■ Job: Reproduce the lines below verbatim, covering everything from the line containing "Locate an element" down to the final line.

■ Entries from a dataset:
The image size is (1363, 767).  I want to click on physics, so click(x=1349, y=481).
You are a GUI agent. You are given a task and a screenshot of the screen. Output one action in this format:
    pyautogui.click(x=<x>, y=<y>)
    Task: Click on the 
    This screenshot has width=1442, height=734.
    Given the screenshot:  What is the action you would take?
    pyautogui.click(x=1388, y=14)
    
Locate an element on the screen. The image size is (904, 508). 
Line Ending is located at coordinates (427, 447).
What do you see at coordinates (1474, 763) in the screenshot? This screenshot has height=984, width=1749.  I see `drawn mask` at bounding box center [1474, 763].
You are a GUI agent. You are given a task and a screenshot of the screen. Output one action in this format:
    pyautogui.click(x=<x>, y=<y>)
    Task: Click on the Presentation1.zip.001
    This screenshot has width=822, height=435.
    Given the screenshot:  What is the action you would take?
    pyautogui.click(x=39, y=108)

■ Expected output:
Locate an element on the screen. The image size is (904, 508). 
Line Ending is located at coordinates (427, 447).
What do you see at coordinates (1474, 763) in the screenshot? This screenshot has height=984, width=1749.  I see `drawn mask` at bounding box center [1474, 763].
You are a GUI agent. You are given a task and a screenshot of the screen. Output one action in this format:
    pyautogui.click(x=<x>, y=<y>)
    Task: Click on the Presentation1.zip.001
    This screenshot has width=822, height=435.
    Given the screenshot:  What is the action you would take?
    pyautogui.click(x=39, y=108)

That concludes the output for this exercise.